=== Prompt ===
Use the entries below and reproduce exactly the lines from the one containing "You are a computer-use agent. This" down to the one containing "Task: Choose Подключить in the context menu", both of them included.
───── Records ─────
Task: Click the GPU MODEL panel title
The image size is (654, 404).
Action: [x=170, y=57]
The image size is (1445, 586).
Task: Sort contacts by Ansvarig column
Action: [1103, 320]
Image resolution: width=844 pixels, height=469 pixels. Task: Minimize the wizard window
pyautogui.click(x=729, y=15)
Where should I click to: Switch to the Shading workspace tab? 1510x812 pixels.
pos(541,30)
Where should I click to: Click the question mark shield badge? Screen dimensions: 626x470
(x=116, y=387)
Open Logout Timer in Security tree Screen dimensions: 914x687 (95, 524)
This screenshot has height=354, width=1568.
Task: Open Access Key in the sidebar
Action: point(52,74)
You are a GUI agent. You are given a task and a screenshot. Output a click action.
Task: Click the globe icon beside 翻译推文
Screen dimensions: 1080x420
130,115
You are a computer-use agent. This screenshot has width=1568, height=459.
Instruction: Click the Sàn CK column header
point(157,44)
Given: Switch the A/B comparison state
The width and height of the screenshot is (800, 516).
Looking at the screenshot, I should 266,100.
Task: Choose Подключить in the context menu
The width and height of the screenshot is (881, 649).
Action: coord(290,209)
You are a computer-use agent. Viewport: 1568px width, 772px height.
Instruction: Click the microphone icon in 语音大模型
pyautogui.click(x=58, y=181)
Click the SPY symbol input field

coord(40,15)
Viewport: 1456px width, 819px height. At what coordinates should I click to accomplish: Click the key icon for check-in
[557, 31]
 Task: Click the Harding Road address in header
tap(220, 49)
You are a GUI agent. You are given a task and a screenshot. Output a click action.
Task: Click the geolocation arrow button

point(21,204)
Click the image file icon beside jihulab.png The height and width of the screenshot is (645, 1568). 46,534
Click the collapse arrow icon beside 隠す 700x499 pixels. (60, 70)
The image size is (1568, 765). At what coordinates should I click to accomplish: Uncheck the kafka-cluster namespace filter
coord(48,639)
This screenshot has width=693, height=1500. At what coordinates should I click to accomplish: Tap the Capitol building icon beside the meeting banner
─────
=== Result for this exercise ===
You are a computer-use agent. This screenshot has width=1568, height=459.
Instruction: Click the Sàn CK column header
point(157,44)
Given: Switch the A/B comparison state
The width and height of the screenshot is (800, 516).
Looking at the screenshot, I should 266,100.
Task: Choose Подключить in the context menu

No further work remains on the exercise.